Former Data Translation CEO Fred Molinari explains how the long drawn-out legal fight between Apple and Qualcomm will only end up hurting both companies.
In my opinion, the genesis of the spat between Apple and Qualcomm over LTE modems can be traced to Apple's desire to not be reliant on any supplier. That desire led to Apple's use of modem chips for the iPhone 7 to be shared between Intel and Qualcomm. Furthermore, Apple wanted to reduce the royalty paid to Qualcomm for use of its intellectual property (IP) on the cost/price of the entire smartphone. Apple further influenced the Federal Trade Commission (FTC) to file suit against Qualcomm because of its dominance against other semiconductor suppliers for modem chips.
Suits and counter-suits have followed, which have led to overall product strategy changes that potentially hurt both companies and, in turn, the customer. First, let's take Apple.
By using dual suppliers for the iPhone 7's LTE modem, Apple had to throttle down the performance of the Qualcomm modem to a level equal to that of the Intel modem. This led to two sets of iPhone products, depending on the carrier; e.g., Verizon versus AT&T. This has largely been hidden from the general public. Now, the speculation is that this thinking will continue on Apple's part for the future iPhone 8, slated for release later in 2017.
Then there's Qualcomm, the only supplier for the LTE modem capable of supporting peak download speeds of up to 1Gbps. Intel is hard at work to duplicate this capability with speculation that the company will not be able to supply such a modem speed at the time of the new Apple iPhone entry.
Apple enthusiasts counter that use of the 1Gbps is not widely available by carriers for users.
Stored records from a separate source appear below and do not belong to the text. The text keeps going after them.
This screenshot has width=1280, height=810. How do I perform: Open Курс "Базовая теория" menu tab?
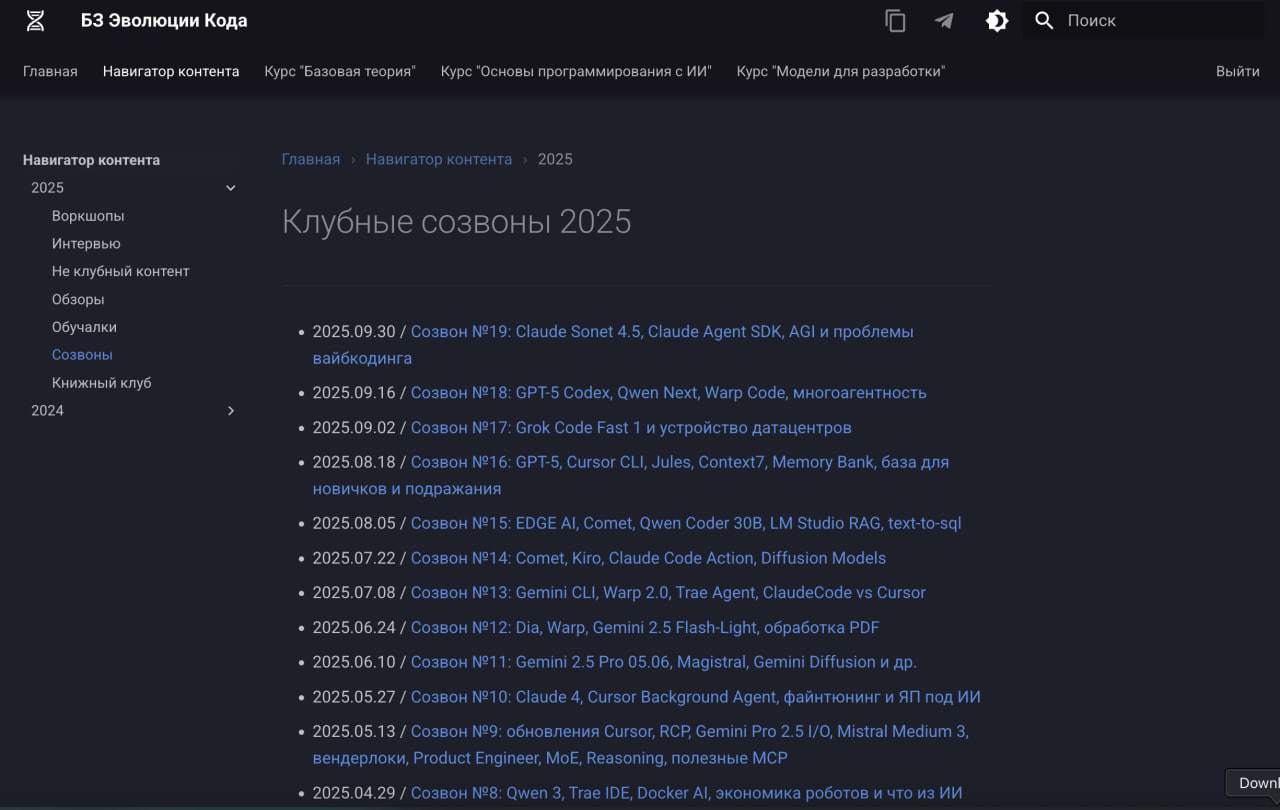click(339, 71)
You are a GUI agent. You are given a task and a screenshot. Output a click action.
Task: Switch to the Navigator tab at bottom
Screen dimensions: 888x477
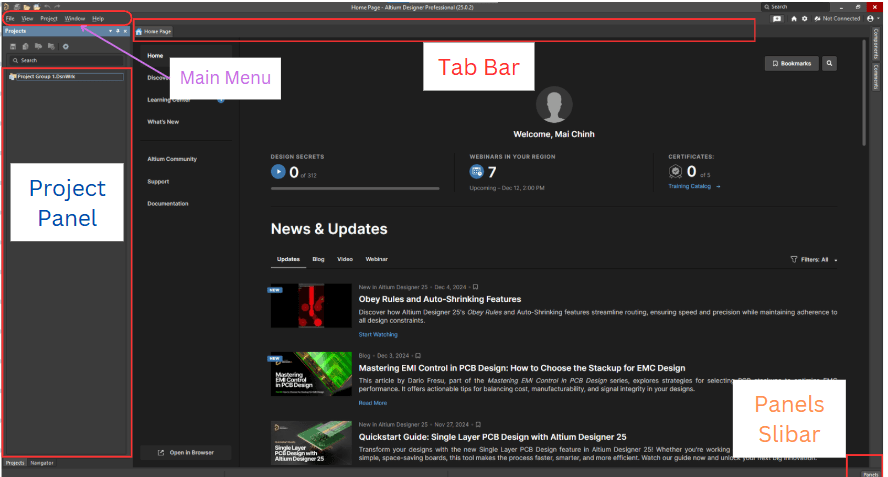pos(42,463)
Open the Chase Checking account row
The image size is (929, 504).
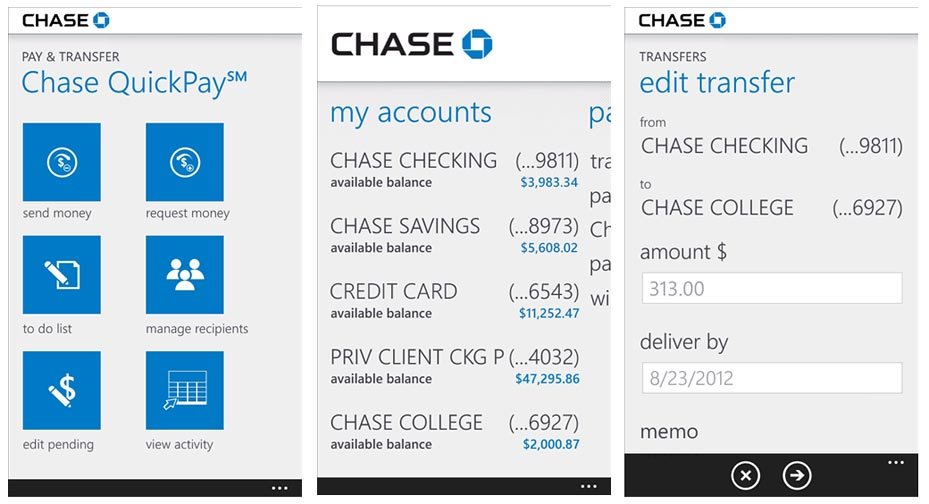click(454, 169)
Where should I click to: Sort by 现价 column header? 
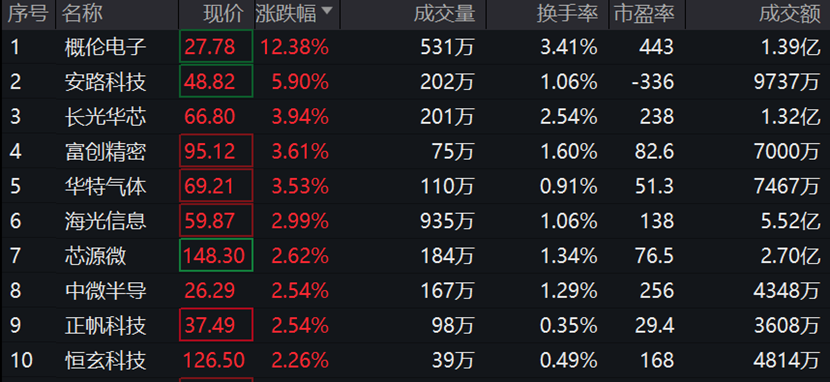point(224,14)
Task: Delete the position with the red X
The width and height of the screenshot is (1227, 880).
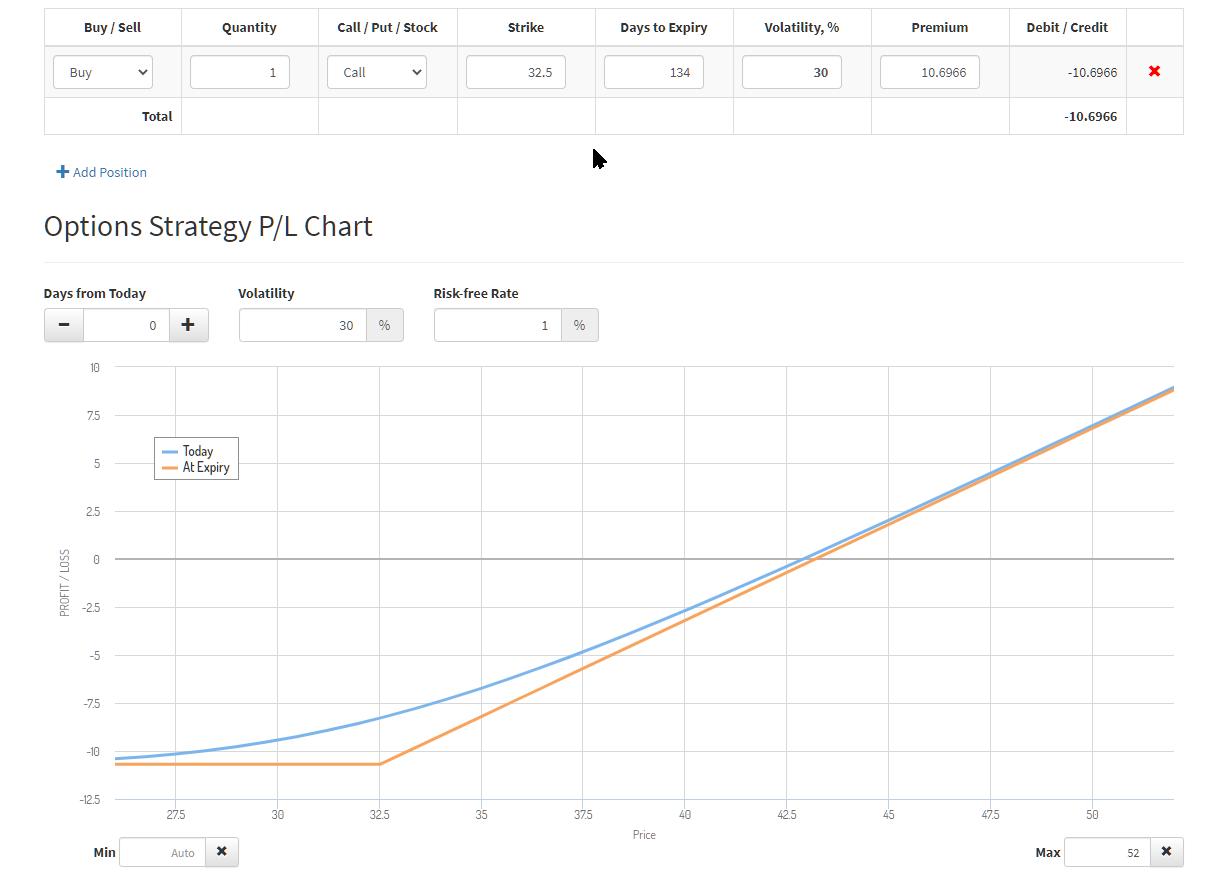Action: (x=1154, y=72)
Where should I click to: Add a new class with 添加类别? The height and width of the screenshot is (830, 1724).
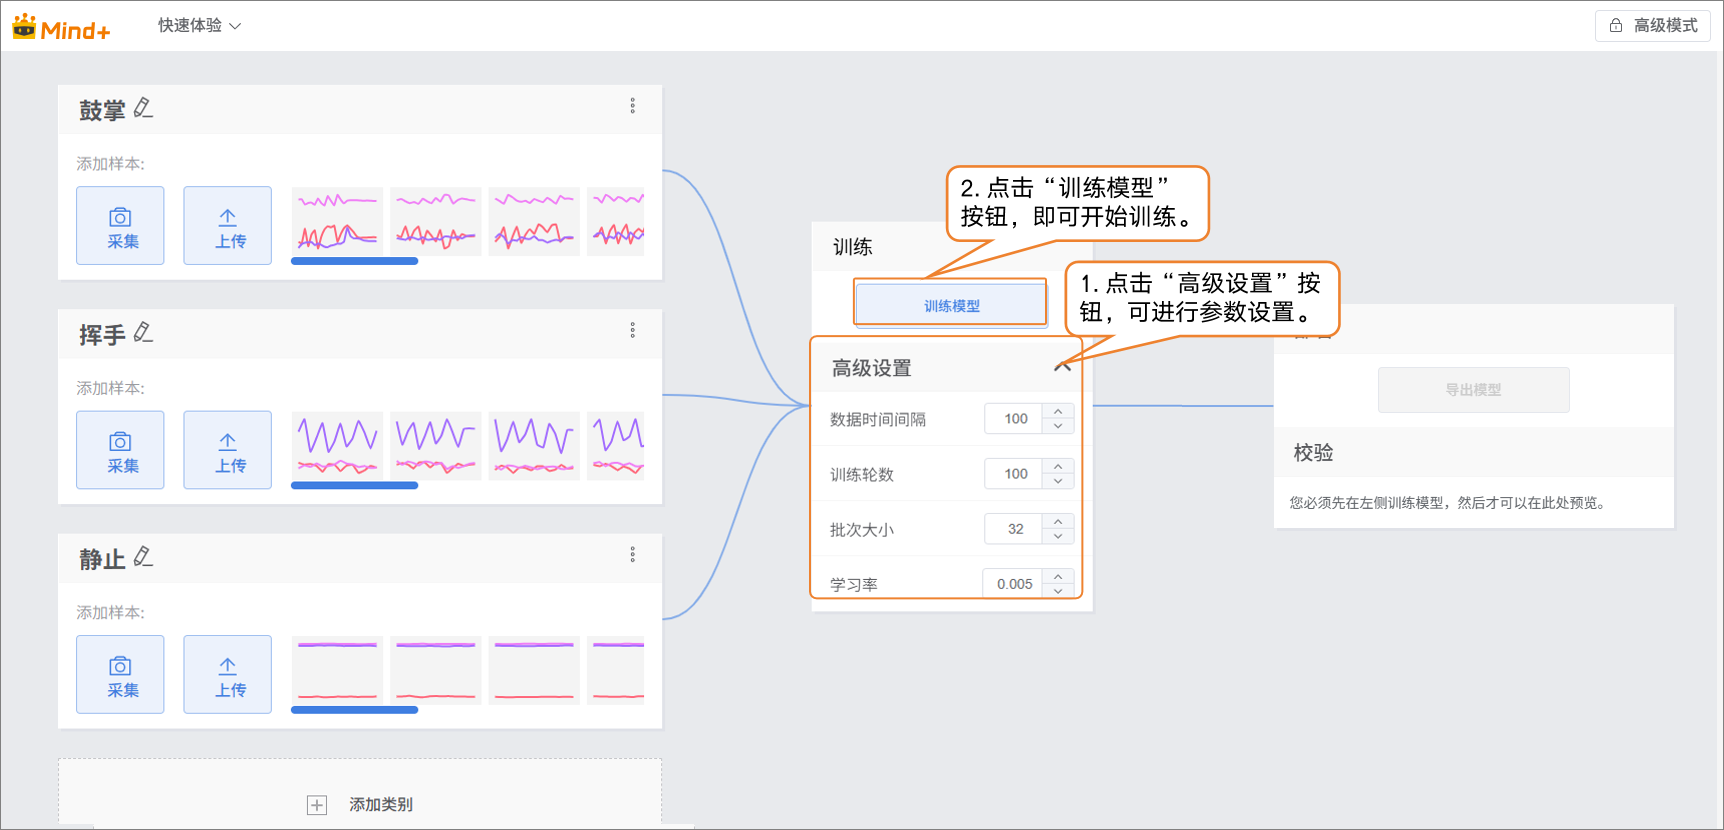pyautogui.click(x=360, y=805)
Even if that's true, carriers want to be able to show off their highest possible download speeds.
Qualcomm stock price is being hurt—down by some 25% from January 2017. In turn, the company has counter-sued Apple through direct suits on the manufacturing supplier network. Qualcomm's stock price is important as a basis for the company's efforts to acquire NXP. U.S. approval has been granted, but European regulators must decide whether this impending merger meets their competition goals. The next month should bring a resolution to the acquisition issue. To add further confusion, stock market activist Elliott Management is pushing for a higher price from Qualcomm to support the pending acquisition.
Let’s try to summarise this crazy dilemma for both companies:
If there's no resolution to these customer-versus-supplier disputes, everybody loses: Apple, Qualcomm and the customer.